Start of Block
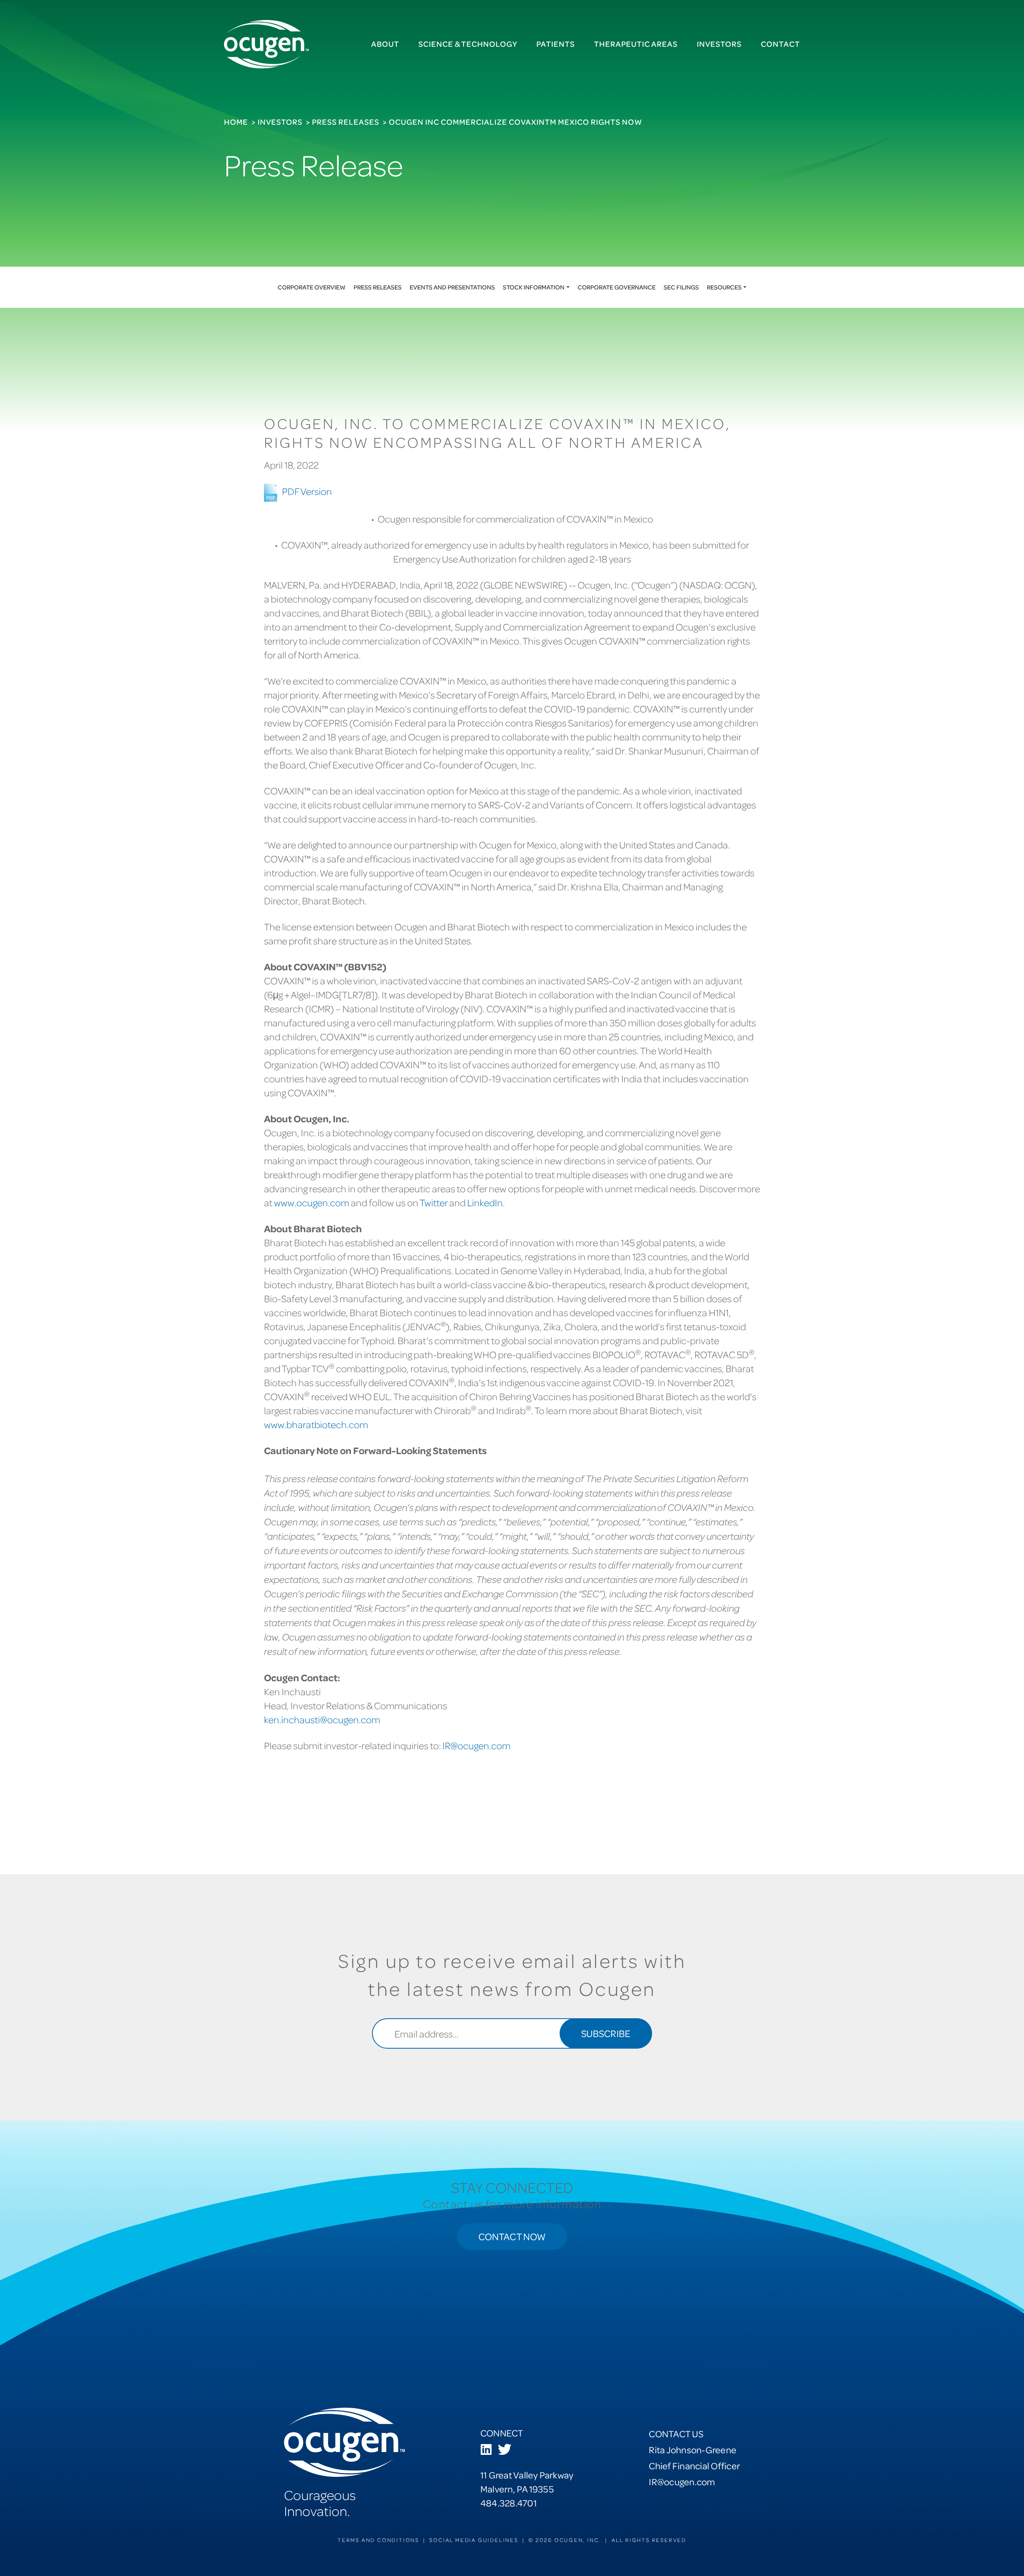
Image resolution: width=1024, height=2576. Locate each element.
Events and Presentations (452, 287)
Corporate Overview (312, 287)
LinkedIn (485, 1202)
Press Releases (345, 122)
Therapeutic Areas (636, 44)
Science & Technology (467, 44)
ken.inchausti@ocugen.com (322, 1719)
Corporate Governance (617, 287)
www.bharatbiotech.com (316, 1424)
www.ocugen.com (311, 1202)
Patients (555, 44)
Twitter (434, 1202)
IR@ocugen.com (476, 1745)
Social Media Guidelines (473, 2539)
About (385, 44)
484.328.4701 (508, 2502)
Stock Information (533, 287)
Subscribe (605, 2033)
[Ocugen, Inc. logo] (266, 44)
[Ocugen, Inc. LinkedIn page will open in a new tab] (486, 2450)
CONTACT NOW (512, 2236)
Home (236, 122)
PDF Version (307, 491)
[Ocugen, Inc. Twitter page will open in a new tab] (504, 2450)
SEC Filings (681, 287)
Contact (780, 44)
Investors (719, 44)
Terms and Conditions (378, 2539)
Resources (724, 287)
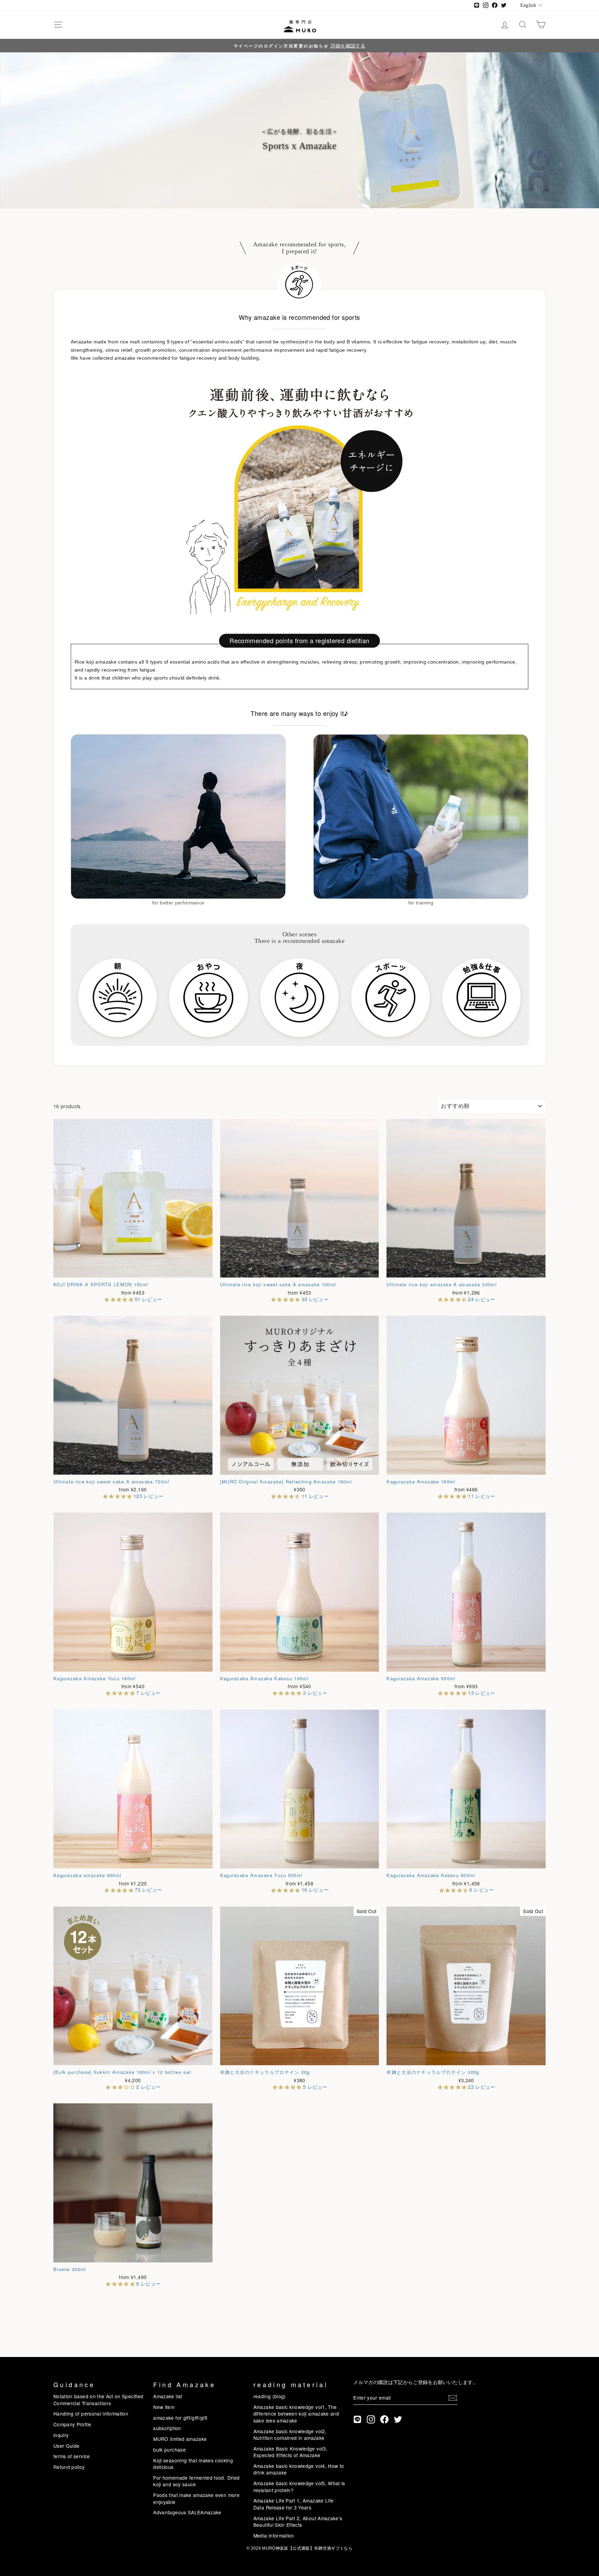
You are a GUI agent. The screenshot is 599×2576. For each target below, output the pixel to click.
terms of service (71, 2456)
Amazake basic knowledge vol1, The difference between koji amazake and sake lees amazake (296, 2413)
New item (163, 2406)
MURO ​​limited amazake (180, 2438)
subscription (167, 2428)
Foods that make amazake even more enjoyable (196, 2498)
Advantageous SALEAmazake (187, 2512)
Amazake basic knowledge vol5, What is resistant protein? (299, 2486)
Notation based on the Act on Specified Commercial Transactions (98, 2399)
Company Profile (72, 2424)
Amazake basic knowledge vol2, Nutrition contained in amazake (290, 2434)
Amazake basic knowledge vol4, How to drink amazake (298, 2469)
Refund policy (69, 2466)
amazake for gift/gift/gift (180, 2417)
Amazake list (167, 2396)
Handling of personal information (90, 2413)
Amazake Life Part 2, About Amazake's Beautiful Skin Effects (297, 2521)
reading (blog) (269, 2396)
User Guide (66, 2445)
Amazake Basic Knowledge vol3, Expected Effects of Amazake (290, 2452)
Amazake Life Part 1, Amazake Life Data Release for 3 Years (293, 2504)
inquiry (61, 2435)
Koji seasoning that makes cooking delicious (193, 2463)
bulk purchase (169, 2449)
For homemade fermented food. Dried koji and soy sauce (196, 2481)
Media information (273, 2535)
End of Block
Would you filter the entries above and keep each line that has the word "Part"?

Amazake Life Part 2, About Amazake's Beautiful Skin Effects (297, 2521)
Amazake Life Part 1, Amazake Life Data Release for 3 Years (293, 2504)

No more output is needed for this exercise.